Detailed Architecture#

Models Module#

The Models Module provides a flexible interface for multiple LLM providers:

  • models/providers/types.ts: Common interfaces for all providers

    • ModelInfo: Information about a model (name, pricing, etc.)
    • ProviderOptions: Configuration options for a provider
    • StreamChunk: Common format for streaming responses
    • LLMProvider: Interface that all providers must implement
  • models/providers/factory.ts: Factory function to create providers

    • Creates the appropriate provider based on configuration
  • models/providers/anthropic.ts: Anthropic Claude provider implementation

    • Handles Claude-specific streaming and features
    • Supports Claude's thinking feature
  • models/providers/openai.ts: OpenAI GPT provider implementation

    • Handles OpenAI-specific streaming and features
  • models/providers/gemini.ts: Google Gemini provider implementation

    • Handles Gemini-specific streaming and features
  • models/providers/ollama.ts: Ollama provider implementation

    • Connects to locally running Ollama models
    • Uses browser-compatible version of the Ollama library
    • Supports streaming responses from local models
  • models/providers/ollama-format.ts: Ollama message format transformer

    • Converts between Anthropic and Ollama message formats
    • Handles complex message structures with tools and images
  • models/providers/openai-compatible.ts: OpenAI compatible provider implementation

    • Handles compatible OpenAI-specific streaming and features

Agent Module#

The Agent Module is responsible for processing user instructions and executing browser automation tasks.

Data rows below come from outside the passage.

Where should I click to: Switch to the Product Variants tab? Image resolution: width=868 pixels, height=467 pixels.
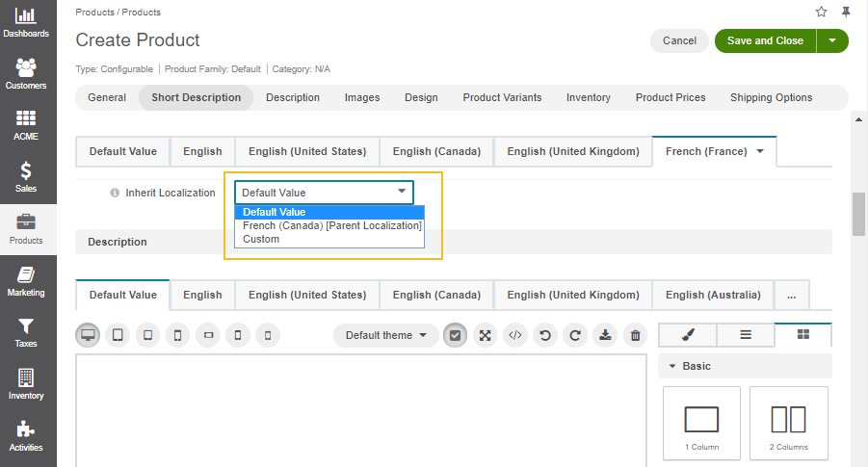click(x=502, y=97)

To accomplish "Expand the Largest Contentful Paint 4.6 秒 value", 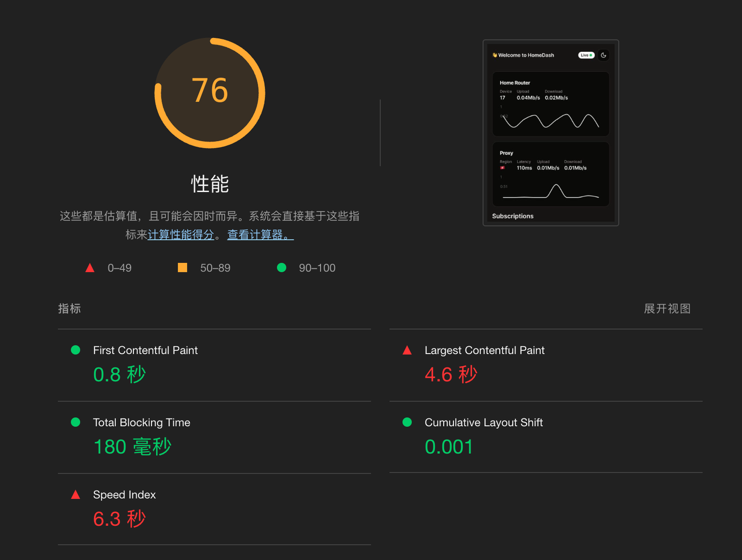I will pyautogui.click(x=450, y=374).
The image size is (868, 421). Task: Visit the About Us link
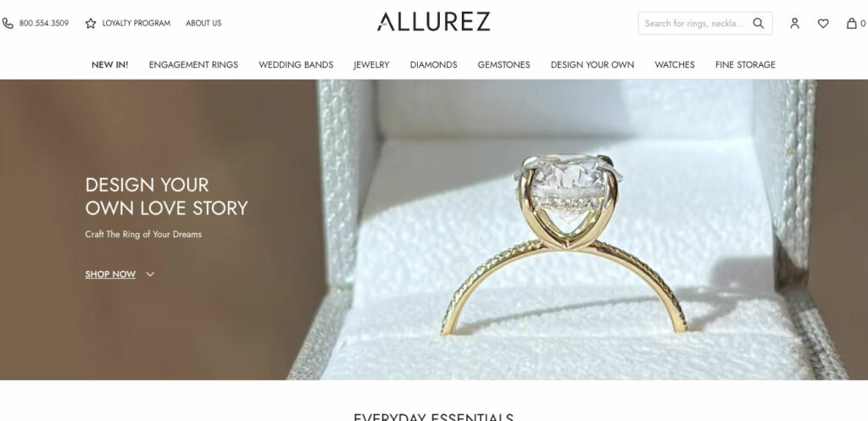(203, 23)
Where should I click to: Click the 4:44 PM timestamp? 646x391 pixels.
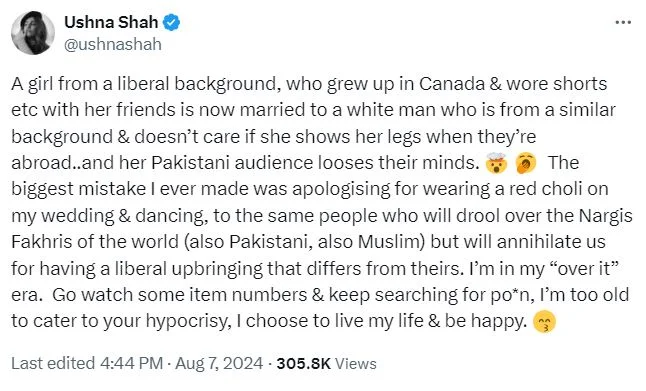131,363
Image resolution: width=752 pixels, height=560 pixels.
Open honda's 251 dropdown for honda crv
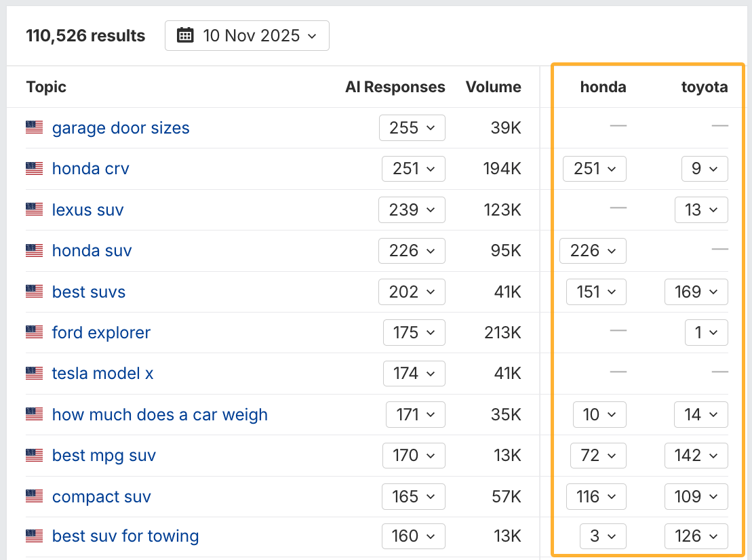click(594, 168)
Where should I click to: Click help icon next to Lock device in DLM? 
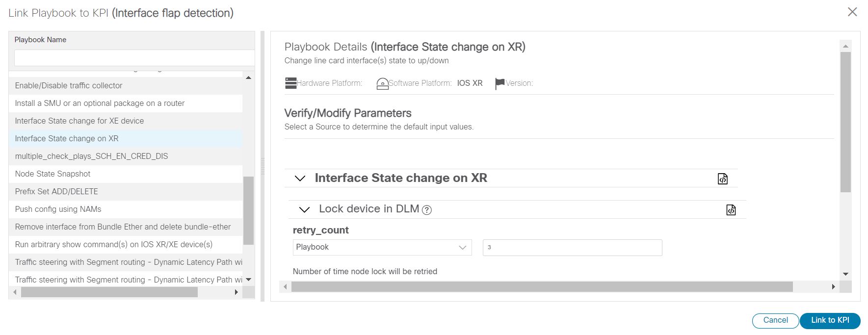click(427, 210)
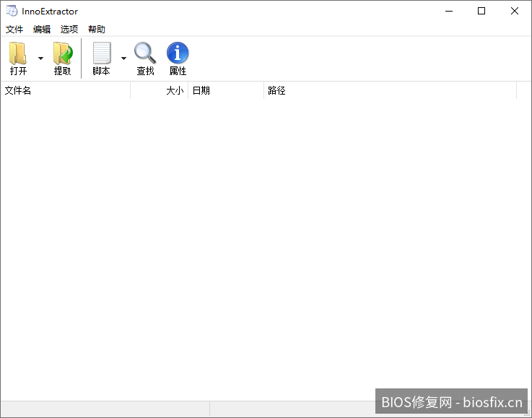This screenshot has width=532, height=418.
Task: Click the Extract (提取) toolbar icon
Action: pos(63,55)
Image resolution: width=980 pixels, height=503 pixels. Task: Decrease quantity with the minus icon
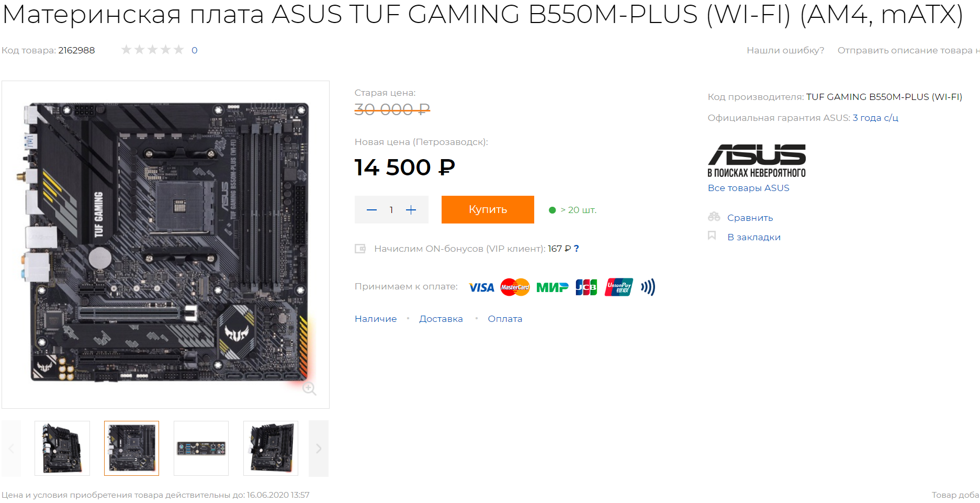point(371,210)
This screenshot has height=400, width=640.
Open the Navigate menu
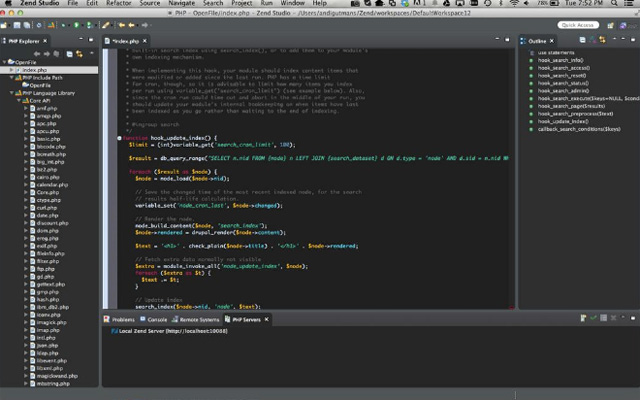181,4
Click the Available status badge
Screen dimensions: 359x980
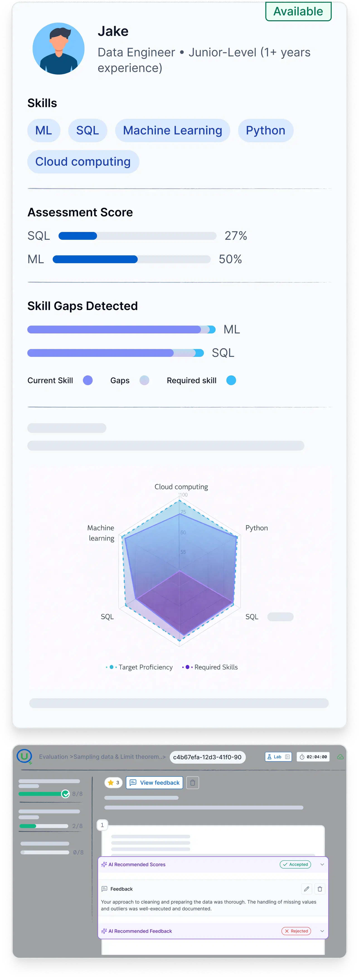(298, 11)
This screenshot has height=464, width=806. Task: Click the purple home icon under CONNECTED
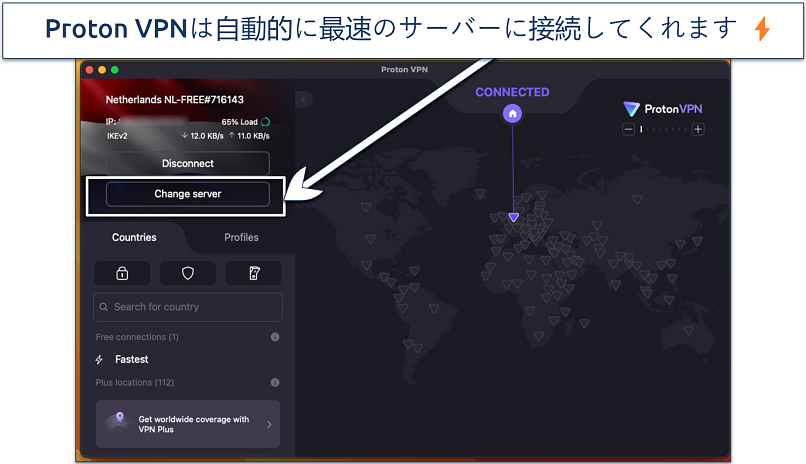click(513, 114)
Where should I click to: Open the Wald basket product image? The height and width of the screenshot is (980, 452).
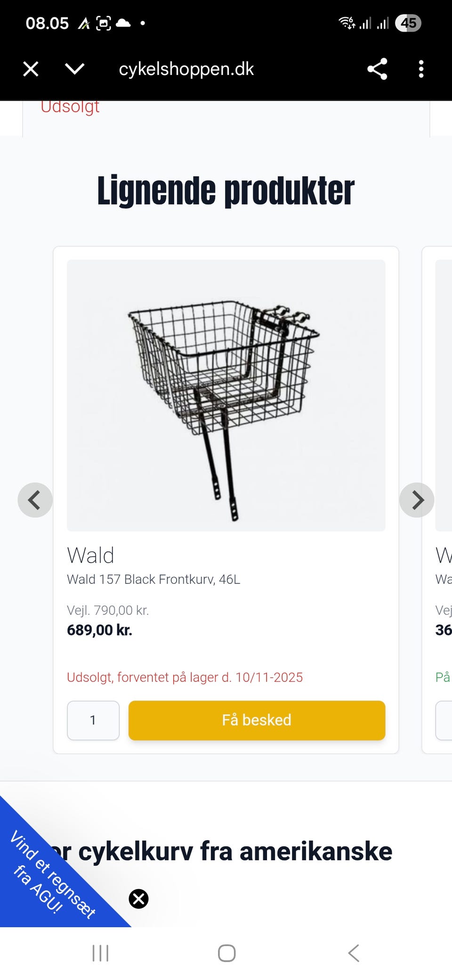click(x=226, y=395)

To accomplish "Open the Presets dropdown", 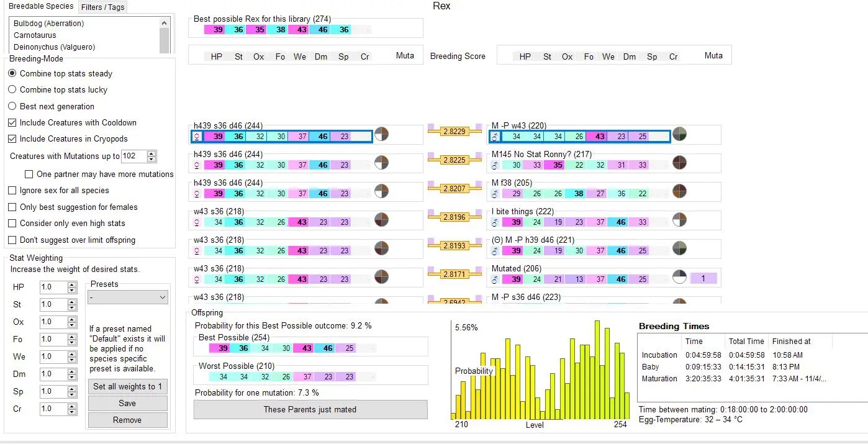I will click(127, 297).
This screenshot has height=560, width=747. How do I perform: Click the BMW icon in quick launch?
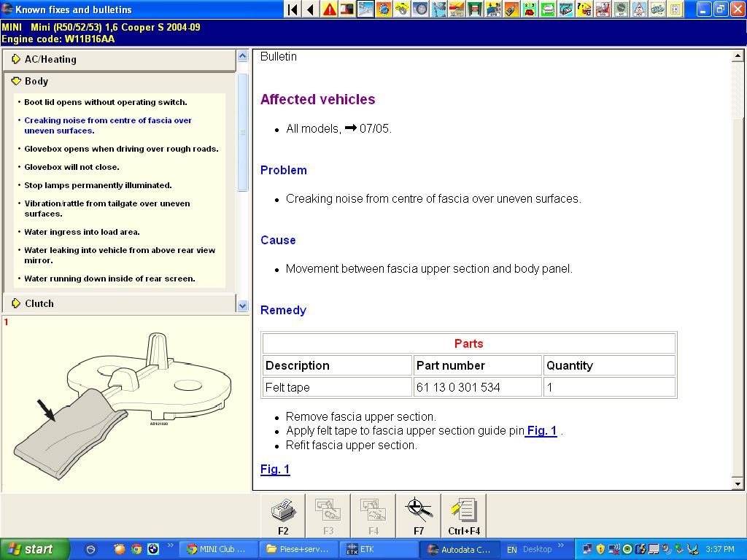click(153, 549)
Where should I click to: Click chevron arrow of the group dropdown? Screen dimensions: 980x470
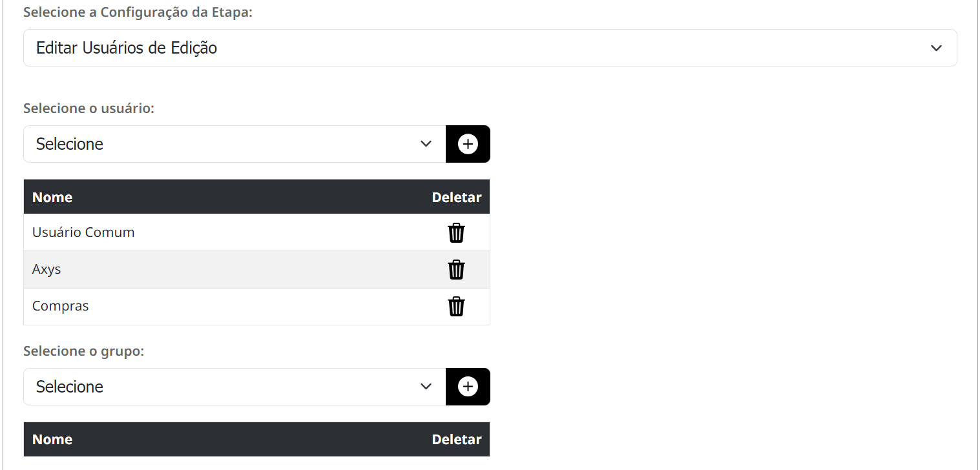coord(426,387)
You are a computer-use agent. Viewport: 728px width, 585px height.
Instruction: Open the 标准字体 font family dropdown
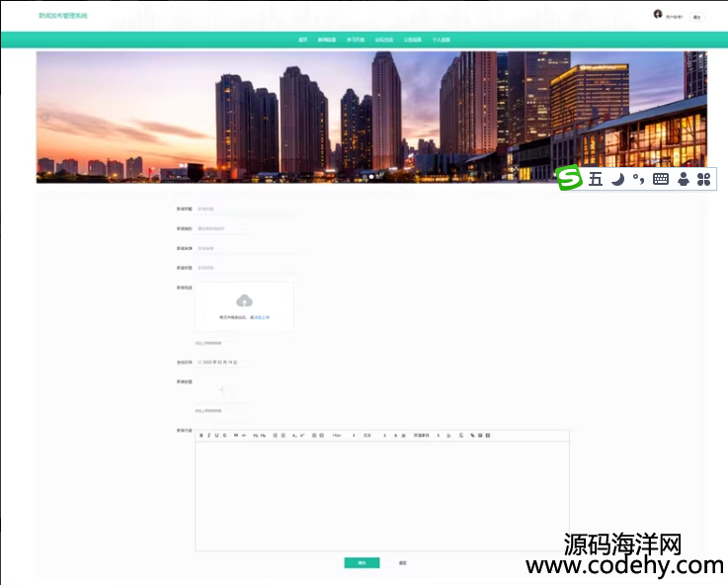coord(422,435)
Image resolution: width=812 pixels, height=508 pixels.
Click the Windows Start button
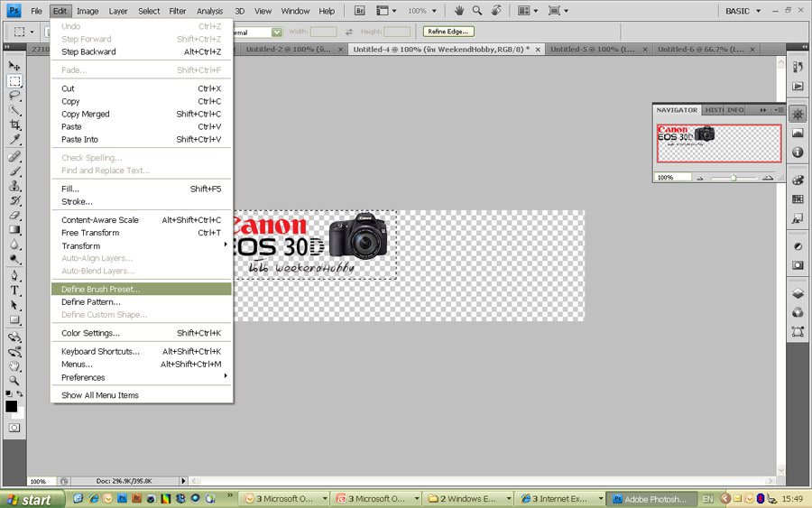pyautogui.click(x=30, y=499)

It consists of a few sub-modules:

  • agent/AgentCore.ts: Main agent class that coordinates all components

    • Uses the provider factory to create the appropriate LLM provider
    • Configurable with different LLM providers
  • agent/TokenManager.ts: Token estimation and message history trimming

  • agent/ToolManager.ts: Tool wrapping with health checks

  • agent/PromptManager.ts: System prompt generation

  • agent/MemoryManager.ts: Memory lookup and integration

  • agent/ErrorHandler.ts: Cancellation and error handling

  • agent/ExecutionEngine.ts: Streaming and non-streaming execution

    • Provider-agnostic implementation that works with any LLM provider
  • agent/approvalManager.ts: Handles user approval for sensitive actions

  • agent/tools/: Browser automation tools organized by functionality

    • navigationTools.ts: Browser navigation functions (go to URL, back, forward, refresh)
    • interactionTools.ts: User interaction functions (click, type, scroll)
    • observationTools.ts: Page observation functions (screenshot, DOM access, content extraction)
    • mouseTools.ts: Mouse movement and interaction (move, hover, drag)
    • keyboardTools.ts: Keyboard input functions (press keys, keyboard shortcuts)
    • tabTools.ts: Tab management functions (create, switch, close tabs)
    • memoryTools.ts: Memory storage and retrieval functions
    • types.ts: Type definitions for tools
    • utils.ts: Utility functions for tools
    • index.ts: Tool exports and registration

Background Module#

The Background Module manages the extension's background processes, including tab control and communication.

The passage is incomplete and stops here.